The finger of blame was pointed at Microsoft even though they really weren’t to blame (this is one thing that I am not blaming them for), so they went into full knee-jerk response mode and decided that the VBA (that’s the code part of the Office applications, of which Excel is one) needed to be locked down so tight that it couldn’t run unless the user wants it to (I am, however, blaming them for this).

So, we will unscrew the shackles a bit so that we can run the DA Tool.

Here we go, it’s dead simple. First open up Excel and make sure that you can see a spreadsheet in front of you. If you can’t see a spreadsheet, empty or otherwise, then create a new spreadsheet.

Your version of Excel may differ to mine but on mine (Excel 2007, my favourite version) there is a big round thing in the top left hand corner which is actually a button. Click on that and a dialog box pops up and you ought to see a button marked ‘Excel Options’. If you can’t find that then please let me know.

We’re now looking at the Trust Center item in the left hand pane of the dialog box. Click on that and you will see a button marked ‘Trust Center Settings…’ click on that and yet another dialog box opens.

Click on the menu item marked ‘Macro Settings’ and then there’s two areas in the right hand pane. The top one is a marked ‘Macro Settings’ and is filled with four ‘radio buttons’. Select the last one which is marked “Enable all macros (not recommended; potentially dangerous code can run)” Seriously, it does really say that.

This does sound like something right out of The Hitch Hiker’s Guide, doesn’t it? What it should really say is “Enable all macros so that you can bloody well get on with some work, but our twitchy legal department has advised us to put this alternate fearsome message up instead”.

Then in the bottom half of the window there’s a box which asks us to trust access to the VBA project object model. Make sure that this is checked.

Almost there.

In the left hand menu list there’s an item called ‘Trusted Locations’. Go in there.

In the Trusted Locations it only allows code that you’ve allowed to run in the previous step to run provided the code is in a certain list of folders. You can now start to appreciate the amount of jerked knees in the Microsoft legal division; so much that it’s a surprise that their collective spines didn’t snap in two.

There’s a button named ‘Add New Location…’. Click it.

Add a new location as shown in the illustration below.

You can now run Excel VBA code from anywhere within the C:\UKHR folder and folders under there.

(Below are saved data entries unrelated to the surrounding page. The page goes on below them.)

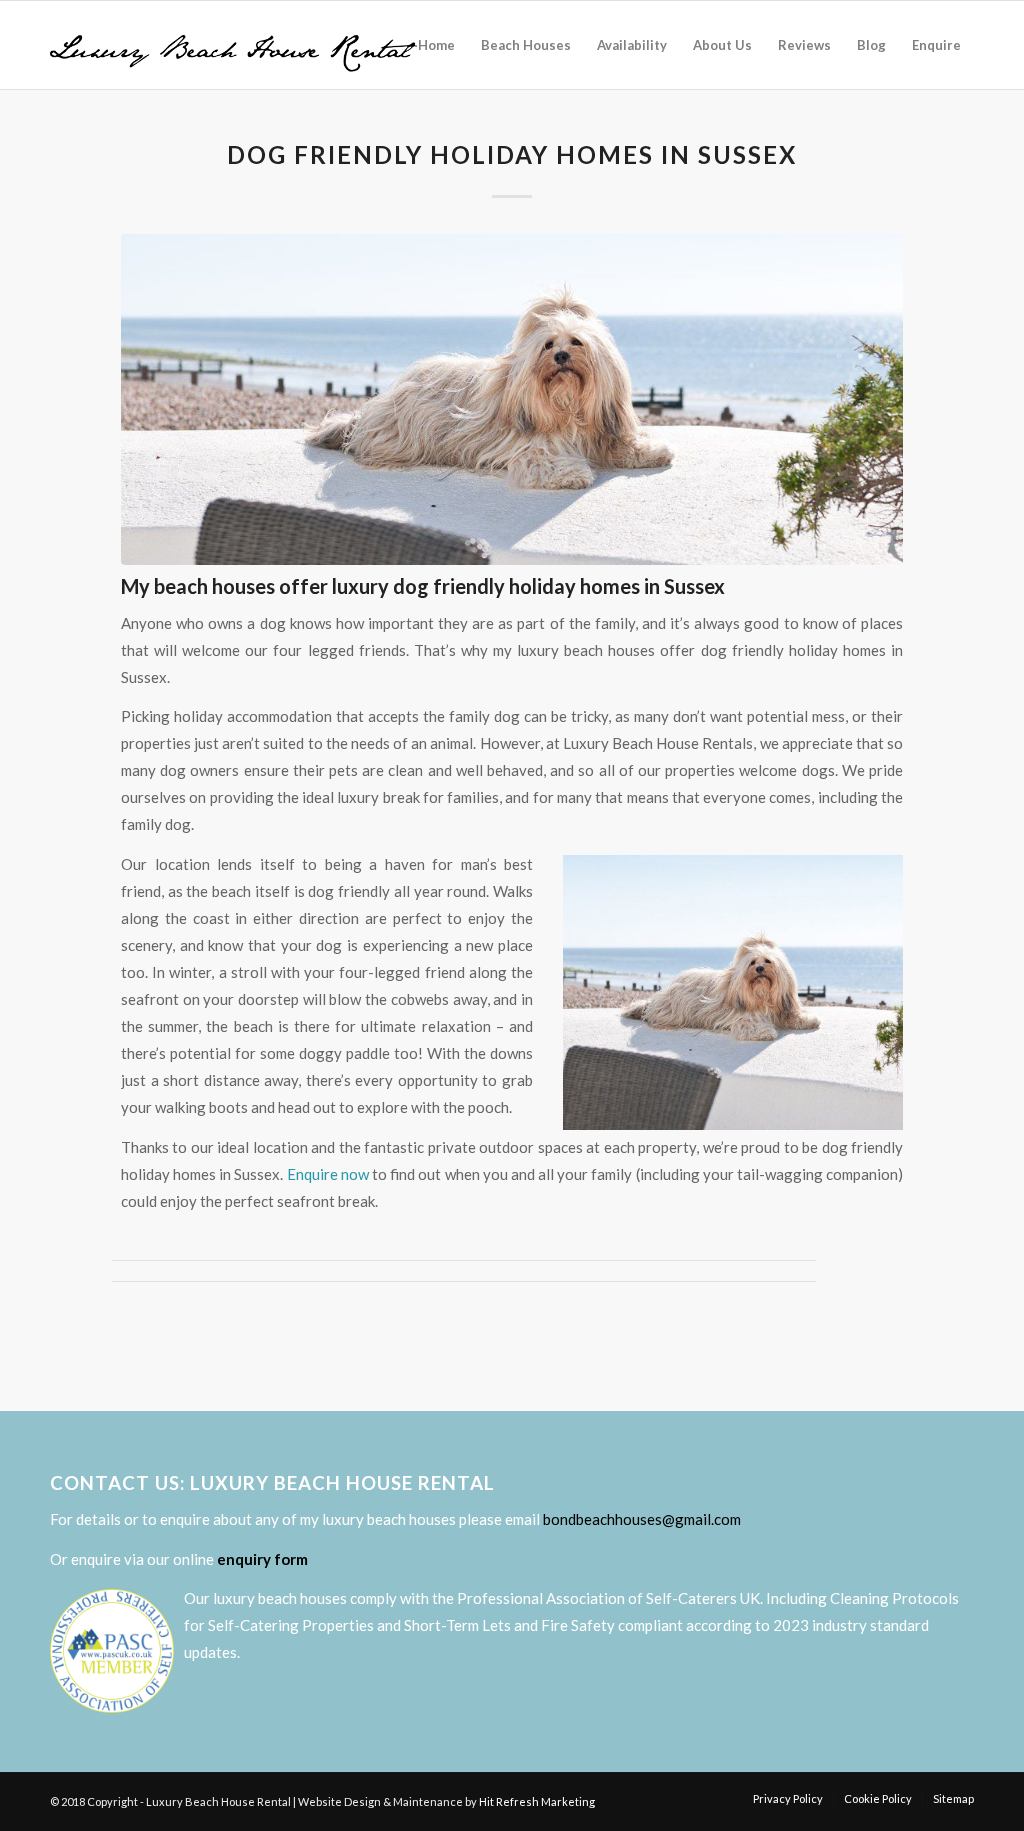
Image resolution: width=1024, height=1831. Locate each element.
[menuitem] (436, 45)
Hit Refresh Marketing (537, 1801)
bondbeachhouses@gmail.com (642, 1519)
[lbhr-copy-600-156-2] (233, 45)
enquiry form (262, 1559)
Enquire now (328, 1174)
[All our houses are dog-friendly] (512, 399)
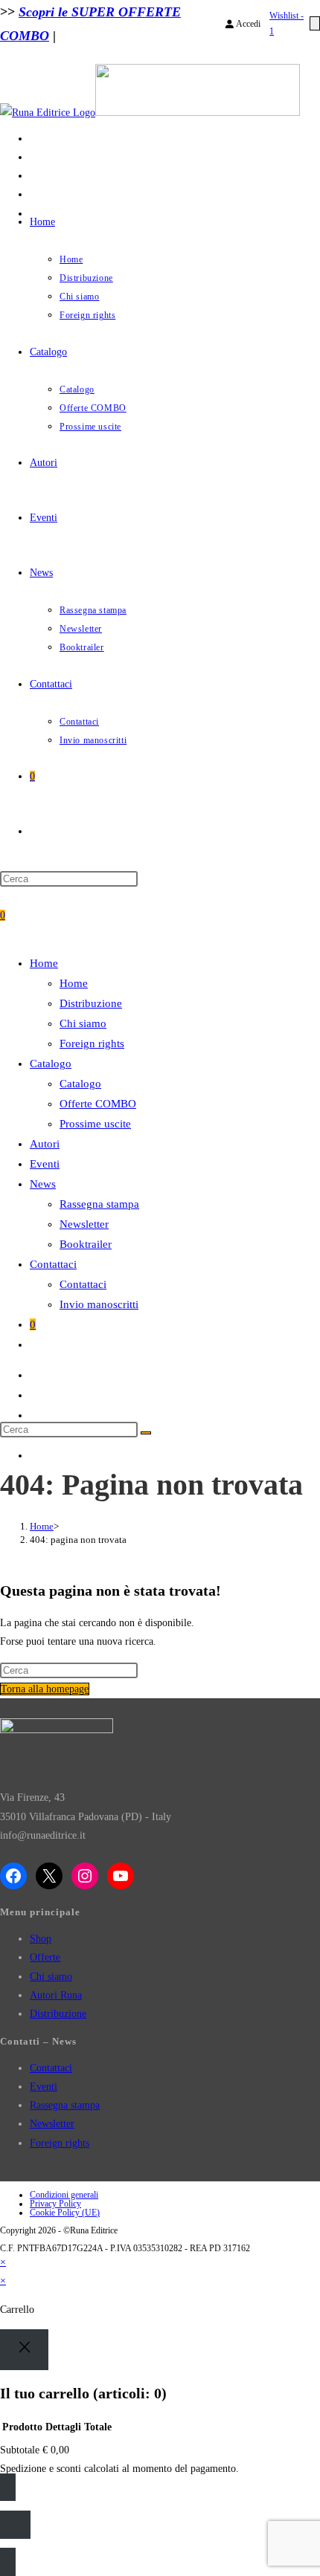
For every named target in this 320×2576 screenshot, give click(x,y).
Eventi (43, 2086)
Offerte (45, 1957)
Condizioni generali (64, 2195)
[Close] (24, 2349)
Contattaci (51, 2068)
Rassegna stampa (65, 2105)
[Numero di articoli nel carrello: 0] (315, 23)
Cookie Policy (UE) (65, 2212)
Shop (40, 1938)
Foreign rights (59, 2143)
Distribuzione (58, 2013)
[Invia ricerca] (146, 1432)
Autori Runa (56, 1995)
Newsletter (52, 2123)
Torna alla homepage (45, 1689)
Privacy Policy (55, 2203)
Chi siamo (51, 1976)
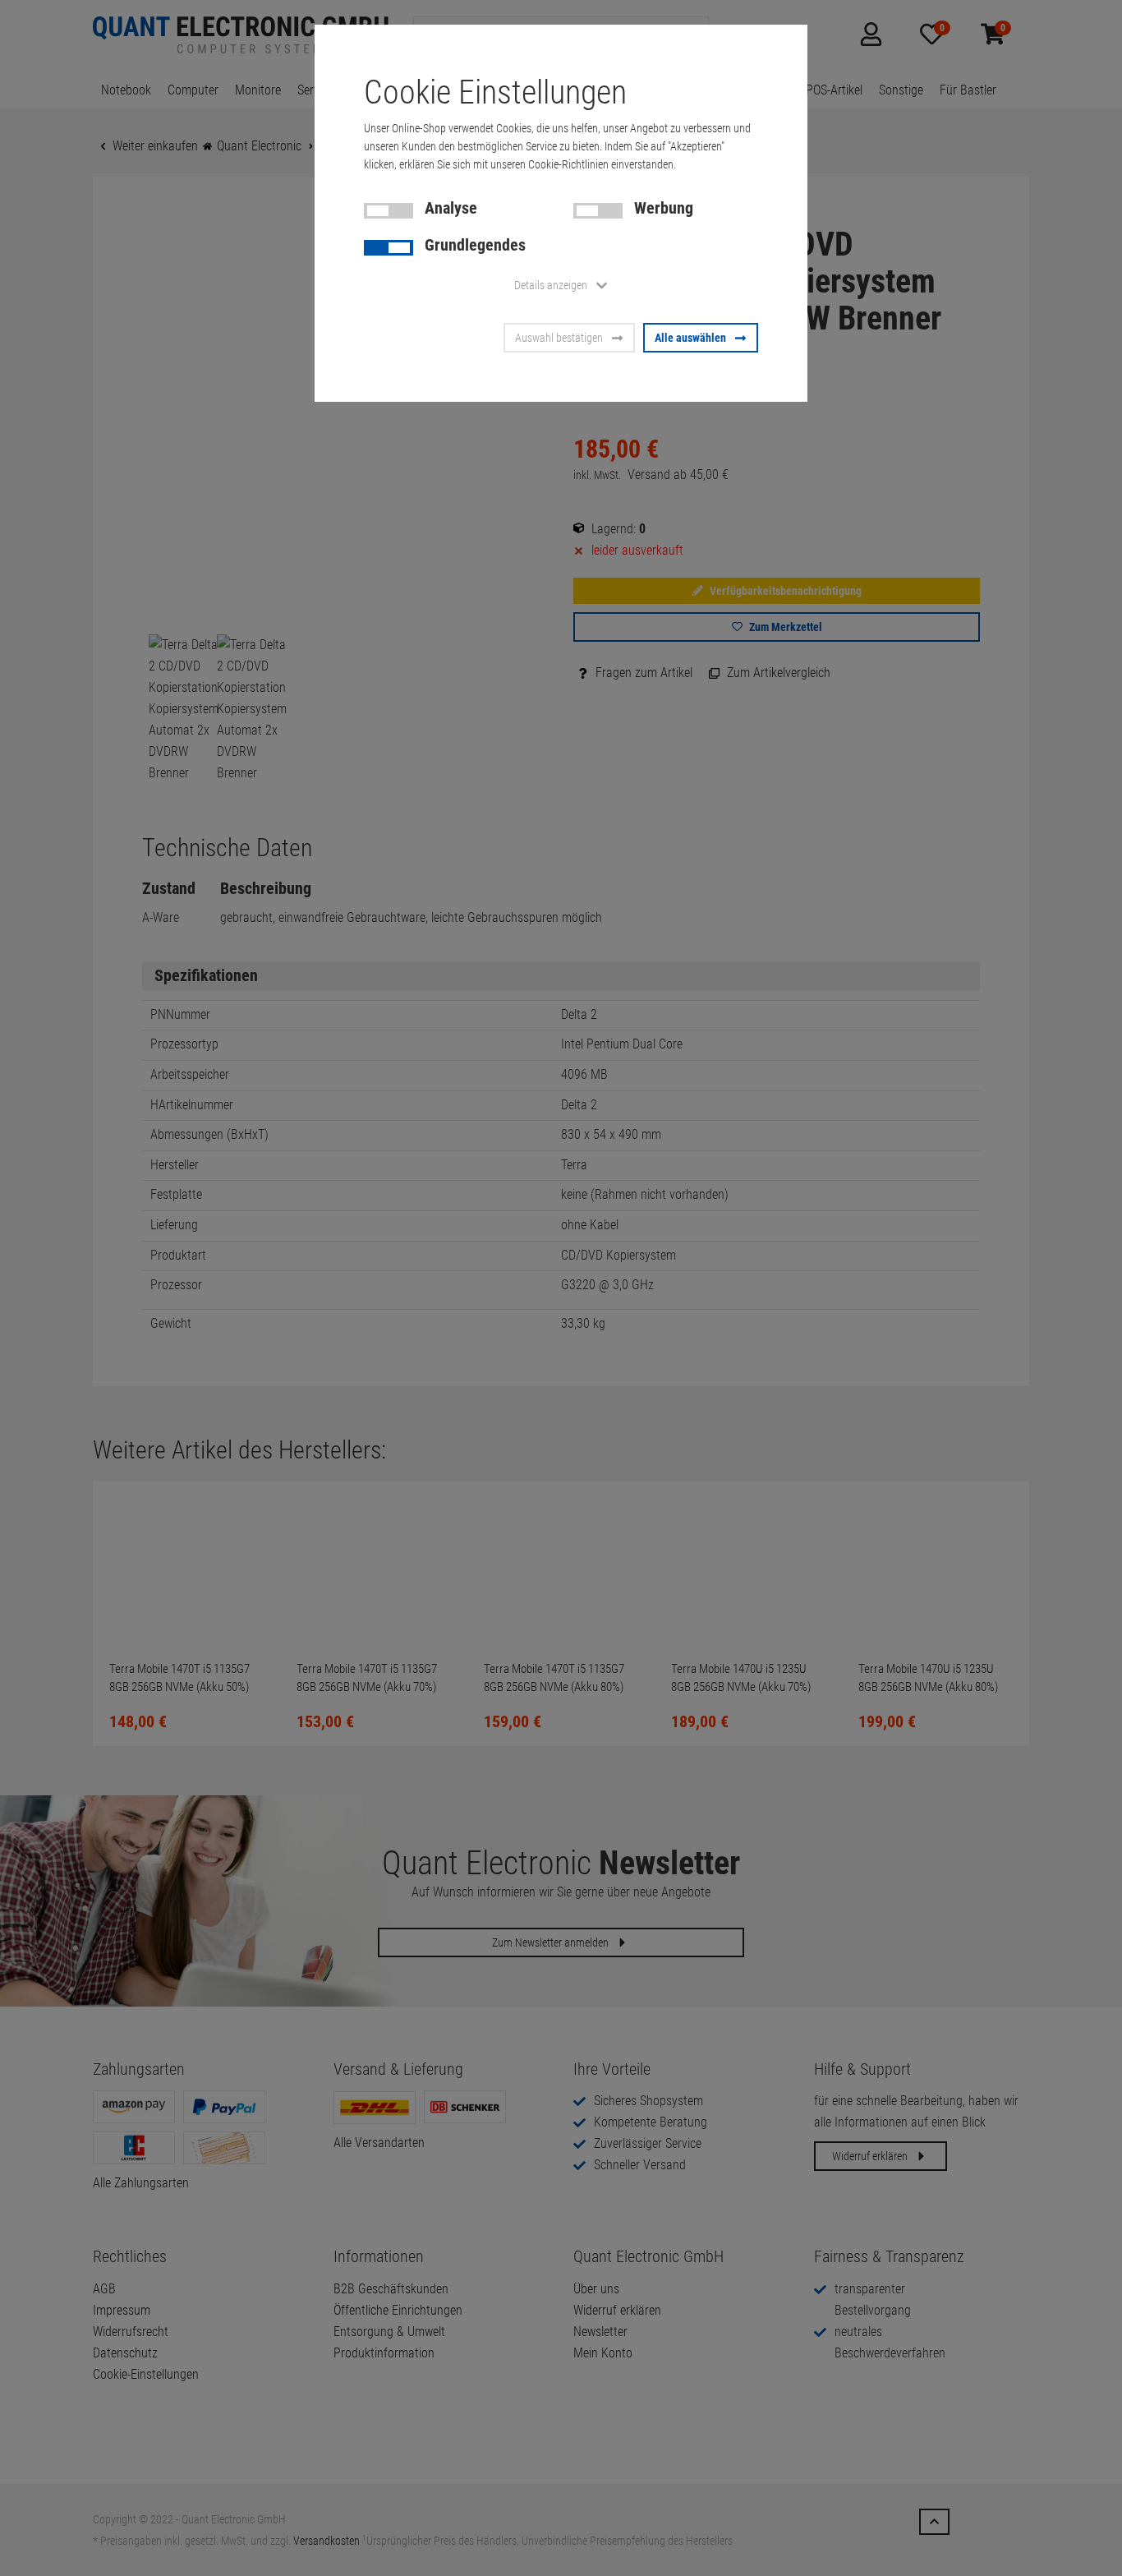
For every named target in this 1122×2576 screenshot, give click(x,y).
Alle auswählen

Part 4. – Starting the DA Tool

Go on, open up the DA Tool. All you need to do is to go into the folder where the DA Tool lives, C:\UKHR\DAtool and then click on the Excel file in there.

Providing that you have set everything up right you will see the following screen.

Yes, a lot of effort to get here. But that’s the hardest part over with. And, in doing so, you have improved the set up of your machine significantly.

Right, have a look at what I have indicated in the image above. Yours should look a little like this (without the arrows, boxes and things, of course). If it doesn’t then shout.

If it looks like the above then we know that VBA has been enabled correctly and then you’re ready to do your first run.

If what you see doesn’t look like that then there’s an error. For example, this following example shows that the Output Folder cannot be found. This could be because, for example, the folder name was mistyped or that the folder was in the wrong place.

Part 5 – Your First Run

See that big button in the top left hand corner marked ‘Run’?

Well, go on then. Follow its instruction and click on it.

And then when it’s finished (the screen will look different) look into the Output folder for a text file and we’ll come to that in the next lesson as we’ve done enough for now and, besides, I think that I deserve a very large gin with no tonic in it. Whilst I am busting the cork see if you can find the output report file and have a look at it in Notepad or something.